Et elle le prouve en analysant onze longs métrages tournés entre 1958 et 1979, parmi lesquels The servant, Cérémonie secrète, Le Messager, M. Klein ou encore Don Giovanni. D’une écriture élégante, et à grands renforts d’exemples précis de plans ou de séquences, Denitza Bantcheva décrit et détaille les nombreuses spécificités du cinéma de Joseph Losey, grand cinéaste novateur réputé pour ses effets de distanciation et son originalité formelle : sens du détail, minutie dans la composition des plans, utilisation toujours signifiante de motifs baroques, audace dans la déconstruction de la narration, effets de stylisation …

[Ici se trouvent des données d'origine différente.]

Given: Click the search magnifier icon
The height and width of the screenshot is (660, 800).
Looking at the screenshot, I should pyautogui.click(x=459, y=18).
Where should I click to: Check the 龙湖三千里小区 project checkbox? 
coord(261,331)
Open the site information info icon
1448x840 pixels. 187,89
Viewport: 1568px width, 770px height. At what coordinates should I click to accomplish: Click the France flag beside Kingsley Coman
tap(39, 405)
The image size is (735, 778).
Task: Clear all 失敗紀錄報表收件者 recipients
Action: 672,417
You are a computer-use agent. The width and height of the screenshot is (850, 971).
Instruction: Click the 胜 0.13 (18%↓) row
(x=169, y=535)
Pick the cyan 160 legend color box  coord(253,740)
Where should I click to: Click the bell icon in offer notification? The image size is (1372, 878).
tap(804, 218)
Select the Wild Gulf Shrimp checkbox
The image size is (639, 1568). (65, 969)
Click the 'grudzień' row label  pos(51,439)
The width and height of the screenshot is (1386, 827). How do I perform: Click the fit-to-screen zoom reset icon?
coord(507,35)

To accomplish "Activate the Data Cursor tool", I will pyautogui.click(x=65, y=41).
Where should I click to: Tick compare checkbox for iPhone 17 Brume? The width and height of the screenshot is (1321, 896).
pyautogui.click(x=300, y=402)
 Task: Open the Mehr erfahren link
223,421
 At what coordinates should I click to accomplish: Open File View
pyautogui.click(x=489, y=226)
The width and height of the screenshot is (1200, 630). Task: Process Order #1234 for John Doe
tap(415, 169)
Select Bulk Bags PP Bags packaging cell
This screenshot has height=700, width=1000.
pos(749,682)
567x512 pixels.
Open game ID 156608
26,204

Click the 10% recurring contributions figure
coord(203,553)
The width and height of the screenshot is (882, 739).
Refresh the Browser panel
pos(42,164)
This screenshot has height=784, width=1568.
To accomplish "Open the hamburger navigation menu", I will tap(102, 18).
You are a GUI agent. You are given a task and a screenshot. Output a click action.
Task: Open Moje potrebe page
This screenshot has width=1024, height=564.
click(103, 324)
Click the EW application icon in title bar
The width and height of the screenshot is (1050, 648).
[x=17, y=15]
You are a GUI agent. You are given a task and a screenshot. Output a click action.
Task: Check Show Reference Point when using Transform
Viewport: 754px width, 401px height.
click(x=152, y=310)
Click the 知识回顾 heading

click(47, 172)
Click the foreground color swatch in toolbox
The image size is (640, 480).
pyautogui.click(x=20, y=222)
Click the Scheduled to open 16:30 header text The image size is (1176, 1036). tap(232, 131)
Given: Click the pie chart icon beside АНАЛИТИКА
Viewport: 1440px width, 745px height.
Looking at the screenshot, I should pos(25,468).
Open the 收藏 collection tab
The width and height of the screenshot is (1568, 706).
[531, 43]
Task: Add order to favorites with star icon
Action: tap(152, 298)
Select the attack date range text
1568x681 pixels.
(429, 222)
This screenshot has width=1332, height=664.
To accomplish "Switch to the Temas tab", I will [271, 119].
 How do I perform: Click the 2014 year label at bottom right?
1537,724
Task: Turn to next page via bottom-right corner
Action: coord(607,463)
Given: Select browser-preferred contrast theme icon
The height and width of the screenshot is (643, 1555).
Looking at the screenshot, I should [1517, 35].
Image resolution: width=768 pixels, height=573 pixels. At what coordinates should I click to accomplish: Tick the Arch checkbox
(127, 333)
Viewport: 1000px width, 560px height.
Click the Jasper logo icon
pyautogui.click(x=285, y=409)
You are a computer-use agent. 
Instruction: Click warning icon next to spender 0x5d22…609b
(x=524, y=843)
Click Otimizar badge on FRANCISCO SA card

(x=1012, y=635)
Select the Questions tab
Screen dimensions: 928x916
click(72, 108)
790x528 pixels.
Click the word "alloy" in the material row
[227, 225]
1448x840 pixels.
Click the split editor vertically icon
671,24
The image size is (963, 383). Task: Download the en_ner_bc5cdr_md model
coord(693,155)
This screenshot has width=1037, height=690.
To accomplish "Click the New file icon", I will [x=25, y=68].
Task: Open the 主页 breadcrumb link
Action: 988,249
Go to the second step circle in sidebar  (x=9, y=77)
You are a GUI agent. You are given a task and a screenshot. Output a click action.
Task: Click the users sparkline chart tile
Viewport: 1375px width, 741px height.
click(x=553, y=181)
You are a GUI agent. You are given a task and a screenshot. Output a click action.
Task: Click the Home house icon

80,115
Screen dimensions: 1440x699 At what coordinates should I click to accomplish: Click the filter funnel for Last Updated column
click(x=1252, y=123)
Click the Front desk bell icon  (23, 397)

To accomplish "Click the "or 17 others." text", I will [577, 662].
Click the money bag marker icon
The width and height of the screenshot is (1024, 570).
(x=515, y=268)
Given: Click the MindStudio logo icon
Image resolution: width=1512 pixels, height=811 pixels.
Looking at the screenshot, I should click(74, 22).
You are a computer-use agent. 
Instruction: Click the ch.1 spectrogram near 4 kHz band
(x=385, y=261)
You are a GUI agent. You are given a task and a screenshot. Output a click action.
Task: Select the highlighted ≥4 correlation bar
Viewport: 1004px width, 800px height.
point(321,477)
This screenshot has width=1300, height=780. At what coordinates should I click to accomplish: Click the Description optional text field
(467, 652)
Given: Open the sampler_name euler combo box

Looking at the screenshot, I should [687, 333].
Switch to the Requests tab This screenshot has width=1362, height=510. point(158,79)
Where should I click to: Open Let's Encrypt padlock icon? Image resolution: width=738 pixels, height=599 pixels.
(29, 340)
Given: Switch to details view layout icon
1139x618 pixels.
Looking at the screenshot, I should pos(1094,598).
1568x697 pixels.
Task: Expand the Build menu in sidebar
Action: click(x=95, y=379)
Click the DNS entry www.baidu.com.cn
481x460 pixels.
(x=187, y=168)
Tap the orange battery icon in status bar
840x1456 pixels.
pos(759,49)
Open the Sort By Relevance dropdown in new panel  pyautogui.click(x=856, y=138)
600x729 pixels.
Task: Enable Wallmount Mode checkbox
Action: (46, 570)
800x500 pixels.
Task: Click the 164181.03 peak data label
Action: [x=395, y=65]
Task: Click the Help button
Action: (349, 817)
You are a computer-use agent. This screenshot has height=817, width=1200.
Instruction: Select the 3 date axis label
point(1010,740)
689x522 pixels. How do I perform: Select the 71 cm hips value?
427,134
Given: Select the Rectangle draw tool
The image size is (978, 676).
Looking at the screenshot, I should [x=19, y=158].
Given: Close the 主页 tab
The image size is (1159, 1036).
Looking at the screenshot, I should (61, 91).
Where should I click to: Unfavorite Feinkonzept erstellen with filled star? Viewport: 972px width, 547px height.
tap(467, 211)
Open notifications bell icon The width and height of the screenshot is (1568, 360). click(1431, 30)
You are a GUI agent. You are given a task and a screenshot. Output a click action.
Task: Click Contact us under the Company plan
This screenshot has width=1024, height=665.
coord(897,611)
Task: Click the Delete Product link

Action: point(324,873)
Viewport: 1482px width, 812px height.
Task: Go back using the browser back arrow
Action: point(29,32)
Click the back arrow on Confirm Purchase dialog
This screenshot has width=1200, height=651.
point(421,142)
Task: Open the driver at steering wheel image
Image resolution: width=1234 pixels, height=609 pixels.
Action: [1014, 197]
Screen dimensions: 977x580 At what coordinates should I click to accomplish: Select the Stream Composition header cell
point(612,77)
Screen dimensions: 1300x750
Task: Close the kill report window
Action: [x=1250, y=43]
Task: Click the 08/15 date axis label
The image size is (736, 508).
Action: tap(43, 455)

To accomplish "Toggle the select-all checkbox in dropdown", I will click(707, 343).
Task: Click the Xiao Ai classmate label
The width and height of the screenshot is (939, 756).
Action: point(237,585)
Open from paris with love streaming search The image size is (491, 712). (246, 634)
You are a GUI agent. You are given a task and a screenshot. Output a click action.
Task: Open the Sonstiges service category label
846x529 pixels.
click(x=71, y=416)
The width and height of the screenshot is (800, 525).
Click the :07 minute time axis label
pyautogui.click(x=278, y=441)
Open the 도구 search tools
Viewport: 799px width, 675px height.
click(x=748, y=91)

Elle insiste également sur le regard extrêmement complexe que le cinéaste pose systématiquement sur ses personnages comme sur ses intrigues. Au sujet de The servant, film emblématique de l’œuvre de Losey, elle écrit ainsi : "le scénario et la mise en scène du film ne sont pas construits selon le principe (classique) d’une action vouée à conduire le public aux conclusions les plus limpides possible ; leur conception est tout autre : il s’agit de multiplier les aperçus surprenants des personnages, pour atteindre un effet de complexité comparable à celle de la vie réelle."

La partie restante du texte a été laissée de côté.